▶ YOUR ASSIGNMENT: Every line of the material must come back exactly as given.

::: DATASET EXCERPTS

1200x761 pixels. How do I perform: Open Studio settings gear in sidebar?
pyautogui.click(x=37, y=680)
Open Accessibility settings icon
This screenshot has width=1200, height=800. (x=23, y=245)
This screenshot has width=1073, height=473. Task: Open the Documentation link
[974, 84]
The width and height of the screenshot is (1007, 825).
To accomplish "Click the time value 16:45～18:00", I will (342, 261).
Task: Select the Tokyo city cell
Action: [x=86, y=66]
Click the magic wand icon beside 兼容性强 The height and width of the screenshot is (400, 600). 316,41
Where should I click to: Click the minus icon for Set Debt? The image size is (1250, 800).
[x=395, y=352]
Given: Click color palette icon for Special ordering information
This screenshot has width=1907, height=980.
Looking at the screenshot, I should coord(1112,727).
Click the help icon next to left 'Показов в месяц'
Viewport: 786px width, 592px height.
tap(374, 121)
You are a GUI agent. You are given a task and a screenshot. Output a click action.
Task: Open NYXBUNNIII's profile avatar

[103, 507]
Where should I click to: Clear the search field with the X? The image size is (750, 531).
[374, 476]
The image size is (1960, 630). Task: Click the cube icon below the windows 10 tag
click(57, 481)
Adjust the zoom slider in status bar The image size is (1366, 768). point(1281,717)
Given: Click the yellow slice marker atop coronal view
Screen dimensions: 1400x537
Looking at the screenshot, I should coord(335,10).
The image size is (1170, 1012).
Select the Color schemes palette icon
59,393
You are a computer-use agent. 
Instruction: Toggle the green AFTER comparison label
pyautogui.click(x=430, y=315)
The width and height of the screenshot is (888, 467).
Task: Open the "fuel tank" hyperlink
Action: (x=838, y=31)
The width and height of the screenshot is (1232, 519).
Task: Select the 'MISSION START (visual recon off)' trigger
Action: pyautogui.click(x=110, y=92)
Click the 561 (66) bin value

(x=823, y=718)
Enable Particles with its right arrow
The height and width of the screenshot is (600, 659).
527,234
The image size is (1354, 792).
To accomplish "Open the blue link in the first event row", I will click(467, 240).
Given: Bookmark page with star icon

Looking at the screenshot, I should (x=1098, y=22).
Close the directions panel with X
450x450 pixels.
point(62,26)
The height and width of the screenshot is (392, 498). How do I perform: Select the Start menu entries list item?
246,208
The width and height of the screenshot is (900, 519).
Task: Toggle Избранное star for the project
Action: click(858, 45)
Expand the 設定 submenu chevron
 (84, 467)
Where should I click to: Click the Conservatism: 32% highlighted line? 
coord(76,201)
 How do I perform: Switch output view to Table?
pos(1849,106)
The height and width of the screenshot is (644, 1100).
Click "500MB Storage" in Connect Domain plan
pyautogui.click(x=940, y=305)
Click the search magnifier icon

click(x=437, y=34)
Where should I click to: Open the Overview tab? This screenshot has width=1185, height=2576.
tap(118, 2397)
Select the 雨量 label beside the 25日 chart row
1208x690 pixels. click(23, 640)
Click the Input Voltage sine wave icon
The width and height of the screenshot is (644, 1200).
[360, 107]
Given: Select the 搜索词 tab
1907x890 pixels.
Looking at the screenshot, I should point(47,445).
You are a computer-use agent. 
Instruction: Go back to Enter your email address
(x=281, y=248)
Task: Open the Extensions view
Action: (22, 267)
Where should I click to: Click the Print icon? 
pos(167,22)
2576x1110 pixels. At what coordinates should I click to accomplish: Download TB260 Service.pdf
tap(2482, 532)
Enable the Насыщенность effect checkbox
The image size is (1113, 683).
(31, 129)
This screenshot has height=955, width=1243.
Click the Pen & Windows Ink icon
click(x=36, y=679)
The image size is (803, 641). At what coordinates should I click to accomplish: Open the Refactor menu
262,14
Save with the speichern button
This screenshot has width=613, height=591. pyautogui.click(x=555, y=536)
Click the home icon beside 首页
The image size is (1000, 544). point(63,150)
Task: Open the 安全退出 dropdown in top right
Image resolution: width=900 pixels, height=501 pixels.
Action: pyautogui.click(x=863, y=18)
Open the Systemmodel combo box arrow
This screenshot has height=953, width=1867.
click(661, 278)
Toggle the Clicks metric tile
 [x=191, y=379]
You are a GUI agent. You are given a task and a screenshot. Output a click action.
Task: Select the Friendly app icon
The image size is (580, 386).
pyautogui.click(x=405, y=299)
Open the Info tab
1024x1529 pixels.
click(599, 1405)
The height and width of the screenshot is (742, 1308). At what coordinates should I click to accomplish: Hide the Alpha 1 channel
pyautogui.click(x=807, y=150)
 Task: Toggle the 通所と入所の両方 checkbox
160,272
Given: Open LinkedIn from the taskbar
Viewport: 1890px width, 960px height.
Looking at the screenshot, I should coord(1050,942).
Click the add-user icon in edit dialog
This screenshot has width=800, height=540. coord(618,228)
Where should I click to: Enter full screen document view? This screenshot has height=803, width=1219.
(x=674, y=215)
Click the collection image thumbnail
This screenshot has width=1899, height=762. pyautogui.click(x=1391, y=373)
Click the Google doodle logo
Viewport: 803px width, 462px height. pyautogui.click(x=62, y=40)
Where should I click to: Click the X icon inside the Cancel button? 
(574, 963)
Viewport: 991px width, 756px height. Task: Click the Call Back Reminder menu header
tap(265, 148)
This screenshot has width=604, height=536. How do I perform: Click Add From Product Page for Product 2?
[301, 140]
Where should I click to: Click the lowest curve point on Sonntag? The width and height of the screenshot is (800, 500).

::::::

▶ ANSWER BOX:
1200x761 pixels. How do I perform: Open Studio settings gear in sidebar?
pyautogui.click(x=37, y=680)
Open Accessibility settings icon
This screenshot has width=1200, height=800. (x=23, y=245)
This screenshot has width=1073, height=473. Task: Open the Documentation link
[974, 84]
The width and height of the screenshot is (1007, 825).
To accomplish "Click the time value 16:45～18:00", I will (342, 261).
Task: Select the Tokyo city cell
Action: [x=86, y=66]
Click the magic wand icon beside 兼容性强 The height and width of the screenshot is (400, 600). 316,41
Where should I click to: Click the minus icon for Set Debt? The image size is (1250, 800).
[x=395, y=352]
Given: Click color palette icon for Special ordering information
This screenshot has width=1907, height=980.
Looking at the screenshot, I should coord(1112,727).
Click the help icon next to left 'Показов в месяц'
Viewport: 786px width, 592px height.
tap(374, 121)
You are a GUI agent. You are given a task and a screenshot. Output a click action.
Task: Open NYXBUNNIII's profile avatar

[103, 507]
Where should I click to: Clear the search field with the X? The image size is (750, 531).
[374, 476]
The image size is (1960, 630). Task: Click the cube icon below the windows 10 tag
click(57, 481)
Adjust the zoom slider in status bar The image size is (1366, 768). point(1281,717)
Given: Click the yellow slice marker atop coronal view
Screen dimensions: 1400x537
Looking at the screenshot, I should coord(335,10).
The image size is (1170, 1012).
Select the Color schemes palette icon
59,393
You are a computer-use agent. 
Instruction: Toggle the green AFTER comparison label
pyautogui.click(x=430, y=315)
The width and height of the screenshot is (888, 467).
Task: Open the "fuel tank" hyperlink
Action: (x=838, y=31)
The width and height of the screenshot is (1232, 519).
Task: Select the 'MISSION START (visual recon off)' trigger
Action: pyautogui.click(x=110, y=92)
Click the 561 (66) bin value

(x=823, y=718)
Enable Particles with its right arrow
The height and width of the screenshot is (600, 659).
527,234
The image size is (1354, 792).
To accomplish "Open the blue link in the first event row", I will click(467, 240).
Given: Bookmark page with star icon

Looking at the screenshot, I should (x=1098, y=22).
Close the directions panel with X
450x450 pixels.
point(62,26)
The height and width of the screenshot is (392, 498). How do I perform: Select the Start menu entries list item?
246,208
The width and height of the screenshot is (900, 519).
Task: Toggle Избранное star for the project
Action: click(858, 45)
Expand the 設定 submenu chevron
 (84, 467)
Where should I click to: Click the Conservatism: 32% highlighted line? 
coord(76,201)
 How do I perform: Switch output view to Table?
pos(1849,106)
The height and width of the screenshot is (644, 1100).
Click "500MB Storage" in Connect Domain plan
pyautogui.click(x=940, y=305)
Click the search magnifier icon

click(x=437, y=34)
Where should I click to: Open the Overview tab? This screenshot has width=1185, height=2576.
tap(118, 2397)
Select the 雨量 label beside the 25日 chart row
1208x690 pixels. click(23, 640)
Click the Input Voltage sine wave icon
The width and height of the screenshot is (644, 1200).
[360, 107]
Given: Select the 搜索词 tab
1907x890 pixels.
Looking at the screenshot, I should point(47,445).
You are a computer-use agent. 
Instruction: Go back to Enter your email address
(x=281, y=248)
Task: Open the Extensions view
Action: (22, 267)
Where should I click to: Click the Print icon? 
pos(167,22)
2576x1110 pixels. At what coordinates should I click to accomplish: Download TB260 Service.pdf
tap(2482, 532)
Enable the Насыщенность effect checkbox
The image size is (1113, 683).
(31, 129)
This screenshot has height=955, width=1243.
Click the Pen & Windows Ink icon
click(x=36, y=679)
The image size is (803, 641). At what coordinates should I click to accomplish: Open the Refactor menu
262,14
Save with the speichern button
This screenshot has width=613, height=591. pyautogui.click(x=555, y=536)
Click the home icon beside 首页
The image size is (1000, 544). point(63,150)
Task: Open the 安全退出 dropdown in top right
Image resolution: width=900 pixels, height=501 pixels.
Action: pyautogui.click(x=863, y=18)
Open the Systemmodel combo box arrow
This screenshot has height=953, width=1867.
click(661, 278)
Toggle the Clicks metric tile
 [x=191, y=379]
You are a GUI agent. You are given a task and a screenshot. Output a click action.
Task: Select the Friendly app icon
The image size is (580, 386).
pyautogui.click(x=405, y=299)
Open the Info tab
1024x1529 pixels.
click(599, 1405)
The height and width of the screenshot is (742, 1308). At what coordinates should I click to accomplish: Hide the Alpha 1 channel
pyautogui.click(x=807, y=150)
 Task: Toggle the 通所と入所の両方 checkbox
160,272
Given: Open LinkedIn from the taskbar
Viewport: 1890px width, 960px height.
Looking at the screenshot, I should coord(1050,942).
Click the add-user icon in edit dialog
This screenshot has width=800, height=540. coord(618,228)
Where should I click to: Enter full screen document view? This screenshot has height=803, width=1219.
(x=674, y=215)
Click the collection image thumbnail
This screenshot has width=1899, height=762. pyautogui.click(x=1391, y=373)
Click the Google doodle logo
Viewport: 803px width, 462px height. pyautogui.click(x=62, y=40)
Where should I click to: Click the X icon inside the Cancel button? 
(574, 963)
Viewport: 991px width, 756px height. Task: Click the Call Back Reminder menu header
tap(265, 148)
This screenshot has width=604, height=536. How do I perform: Click Add From Product Page for Product 2?
[301, 140]
Where should I click to: Click the lowest curve point on Sonntag? The width and height of the screenshot is (800, 500).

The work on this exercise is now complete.